今では第一王子には常に護衛が付き、ことあるごとに言い寄る女性達を近寄らせぬように目を光らせている。
これ以上の婚前交渉を避けるには仕方が無い事だ。
身から出た錆びとはいえ、欲望に逆らえなかった第一王子、まだその時は彼も中等部だったのだが、その体はすでに大人と同じぐらいにまで成長し、もちろん外見は金髪碧眼のイケメンなのだから言い寄る女子が沢山いても仕方が無かった。
「ではどうするのです?」
「一番良いのは一人に定める事だ、俺のように何人も相手をするといつか女性の言う事を断ることなど出来なくなる、それともお前は子供が欲しいのか?」
「いいえ兄上、私は兄上のように子を成すつもりはございません」
舞踏会ではほぼすべてのご令嬢と踊ることになる、中にはお話だけと言う事もあるのだが、それでもこの行事が何のため行われているのか、そのぐらいの事は皆知っている。

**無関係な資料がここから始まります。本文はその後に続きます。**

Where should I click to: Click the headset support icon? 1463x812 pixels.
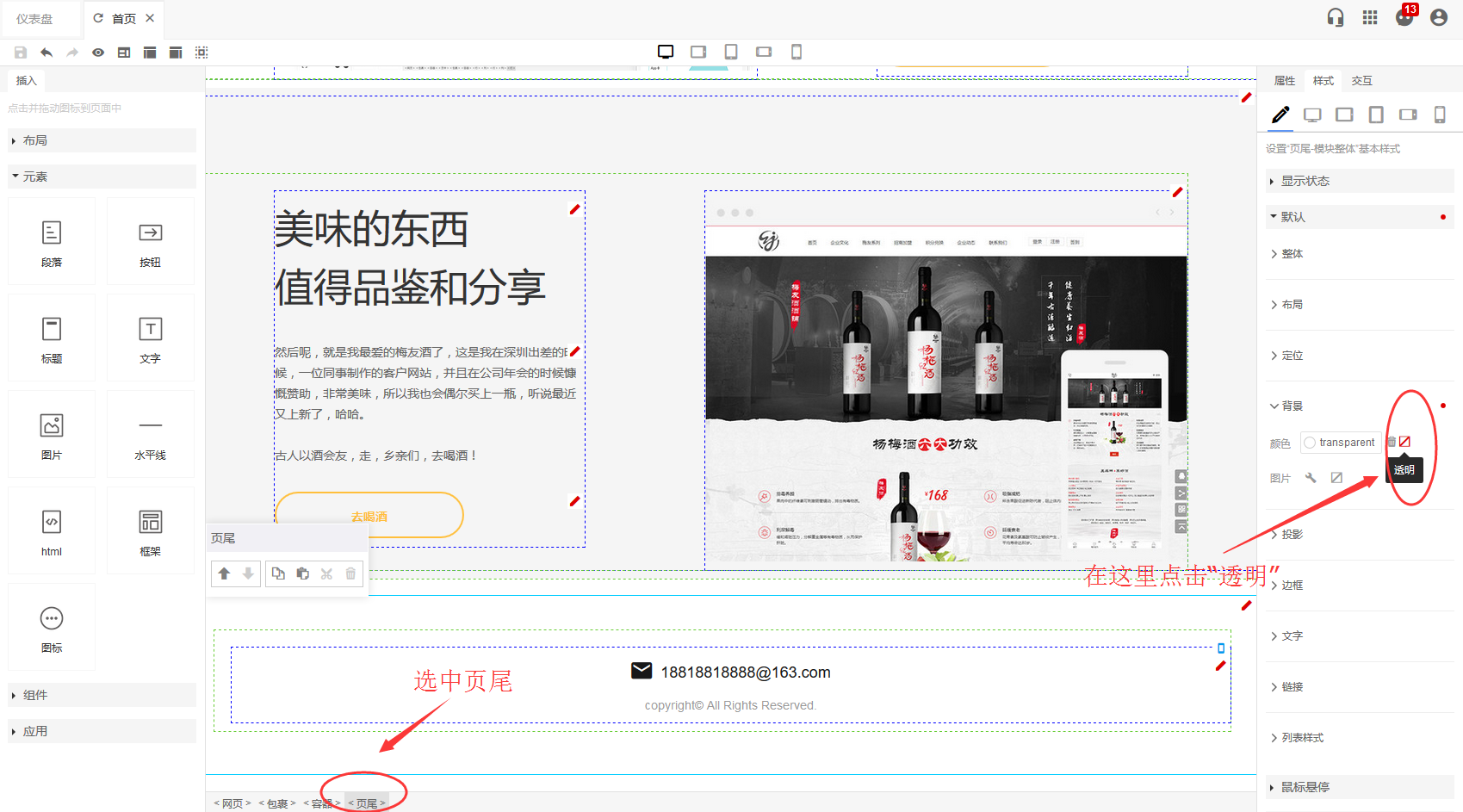click(1336, 17)
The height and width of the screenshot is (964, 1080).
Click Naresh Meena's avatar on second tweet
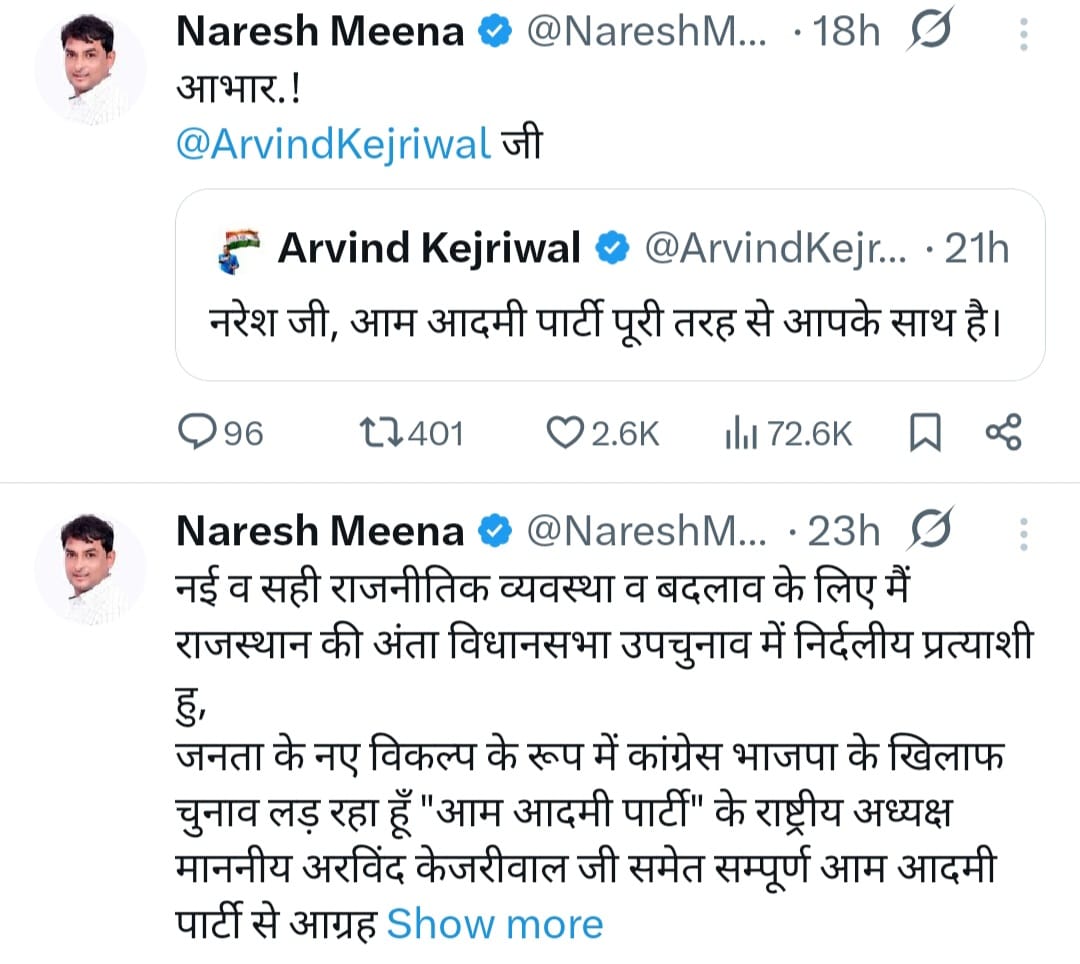[89, 569]
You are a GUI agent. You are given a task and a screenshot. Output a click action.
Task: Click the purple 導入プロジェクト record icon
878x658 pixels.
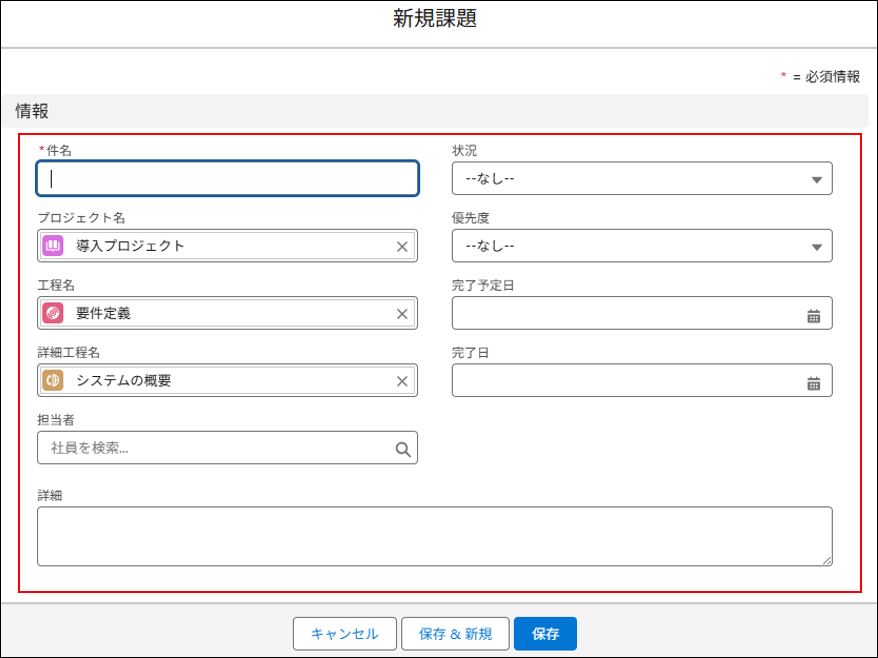point(53,246)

将来の伴侶を見つける為には、男より女性の方が必死にならざるを得ない。
王国も基本的には男尊女卑であり、ご令嬢達の争いはかなり熾烈になっている。
特に廃爵されそうな貴族のご令嬢はこの時期は特に必死とならざるを得ない。
「一人にですか?」
「ああ そうしないと毎年参加しなければならないし、お前のそばに寄って来る女は後を絶たないぞ」
「ですが私は…」
「一人に決めれば後は自由に動けるし、将来と言ってもお前は王位を継ぐわけでは無いだろう」
「兄上はそれでよかったのですか?」
「はじめはそれでいいと思っていたが、今は後悔している だから俺の様にはなるなよ」
トラムから見ればカイルの状況がそれほど悪いものだとは思ってもみなかった。
王位継承権1位、父王の後を継ぐのはまだ先の話ではあるが、外見も威厳も自分より優れていると思っていた。

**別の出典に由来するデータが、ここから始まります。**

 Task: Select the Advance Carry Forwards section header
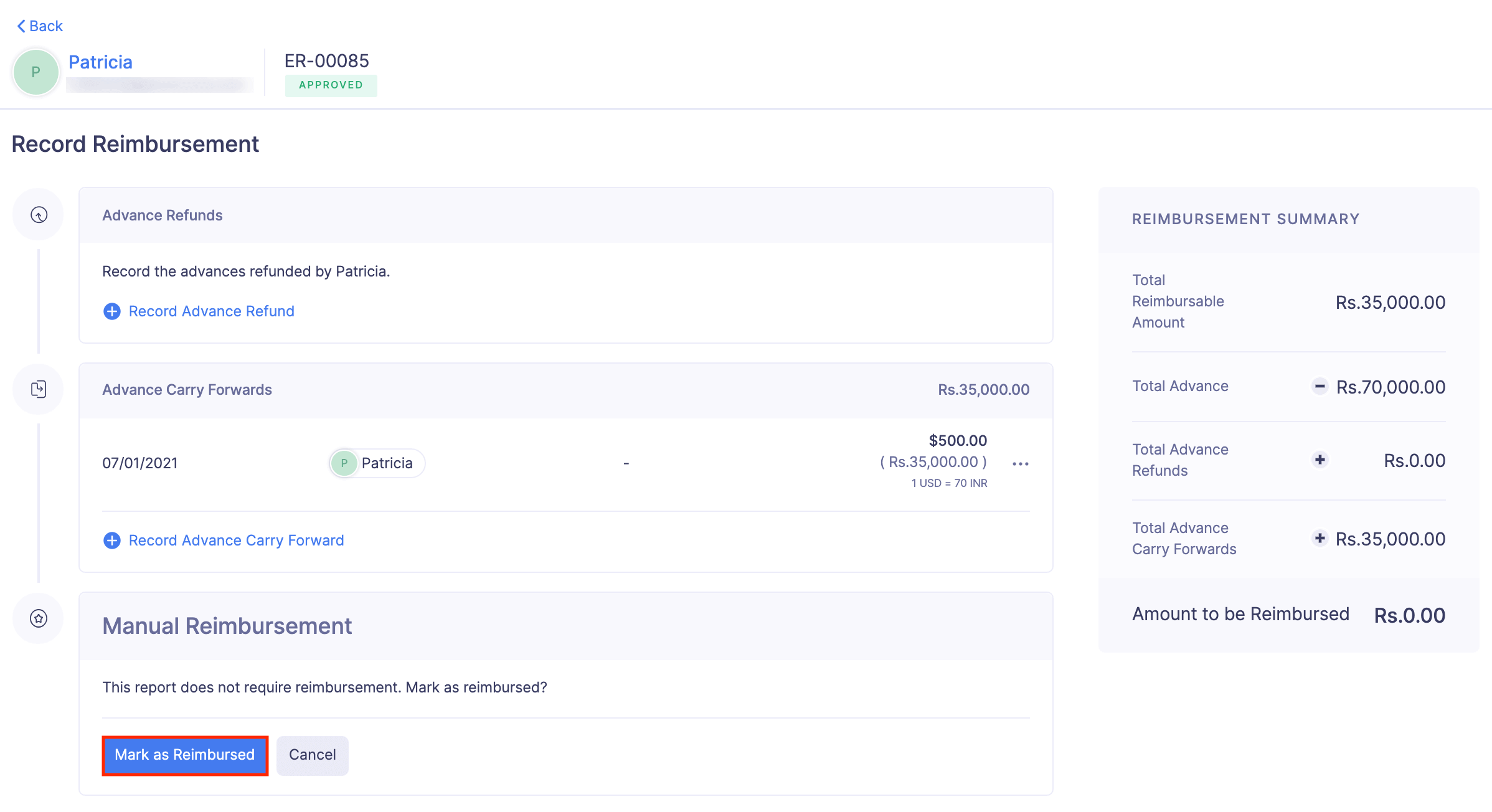click(187, 389)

自分がそれほど劣るとは思わないが次男として何をすべきか、女性問題を除けばちゃんと将来のビジョンも持っている兄は尊敬すべきだと思っていたが、そんな兄が後悔していると言う。男女の付き合いとは婚姻とはそんなに面倒な物なのか?
「お前は俺より性欲が強くなさそうだからそれほど心配いらないが 特に胸をはだけて色気で近寄って来る女には気を付けろ」
そう言われても舞踏会は基本全員と踊るわけで、毎年参加しているご令嬢は100人近くいる。
確かに8歳からの参加なので1年目のご令嬢はそこまでガッ付く女子は居ないが。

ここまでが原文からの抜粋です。